His eye for color, light, gradation, and spatial relationship was not incidental to his surgical skill; it was inseparable from it. He possessed an unusual ability to discern subtle variations in tissue color and texture, clues that guided his dissections with a precision others struggled to match.

“When driving to work,” Marks once said, “most people see the road and the traffic. Me? I see the sun, the sky, and the ever-changing forms and contrasts of color and light.”

In his 50s, during a vacation in the Caribbean, he returned to watercolor painting after decades away, and he never stopped.

His international travels became the subject matter for his art: the canals of Venice, the beaches of Marco Island, the boulevards of Rome, and the waterways of a dozen other countries.

Beginning in 1999 he produced an annual calendar of his paintings as a fundraiser for the Marks Colorectal Surgical Foundation. He personally inscribed each copy, a cherished tradition that continued for almost 30 years. In his tenth decade of life, he produced more than 100 watercolors, publishing them at age 99 in a book titled “Ageless Art: The Special Joy of Watercolor Painting After 90.”

In keeping with that same spirit, he co-founded with fellow Jefferson alumnus Geoffrey Dunn, MD ’79, the Surgeon Artists League, a society dedicated to fostering creative expression among surgeons and exploring the connections between art and surgical practice.

TO THE END, Marks remained physically active, playing tennis and golf into his 90s and even competing alongside his son Richard in national senior father-and-son tennis championships.

Yet what perhaps distinguished him most was the persistence of his curiosity.

Even as he approached 100, Marks remained engaged with the world around him, evaluating patients, supporting research, mentoring physicians, and painting luminous watercolors.
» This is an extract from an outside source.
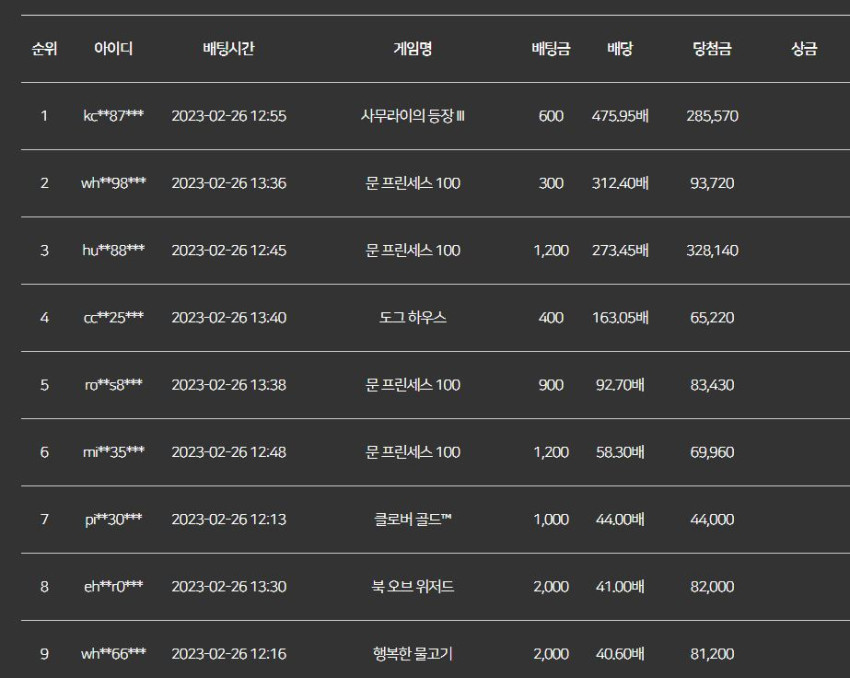The height and width of the screenshot is (678, 850).
Task: Select 도그 하우스 game name
Action: click(x=413, y=318)
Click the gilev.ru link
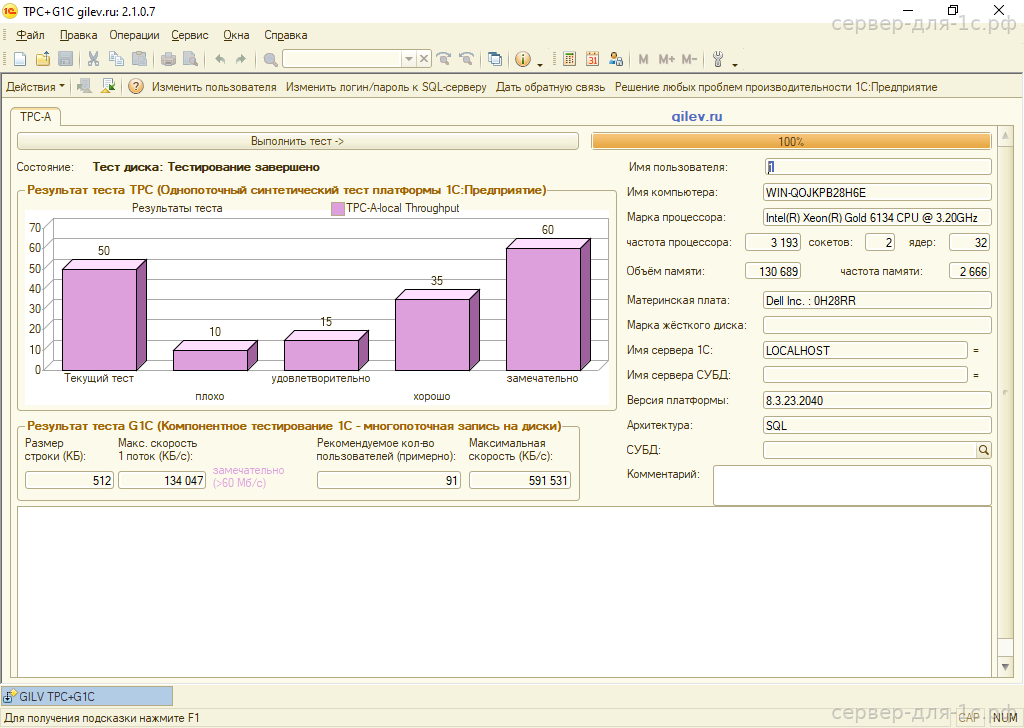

His true legacy, however, lies in the lives he changed.

“My dad loved the phrase, ‘shake the tree of tradition,’ and that’s what he did,” said his son John. “He truly did what others said was undoable, routinely saving people who were told they were inoperable.”

Marks’ surgical innovations allowed thousands of patients with rectal cancer to survive without sacrificing dignity or function. His leadership helped bring endoscopic technology into the mainstream of surgical practice. And the surgeons he trained carried forward the principles he embodied: curiosity, discipline, and devotion to patients.

Late in life, Marks once described his journey as having taken him “beyond the moon and back.”

He spent a century proving that medicine, at its best, is both science and art, and that, in steady hands like his, the two become one.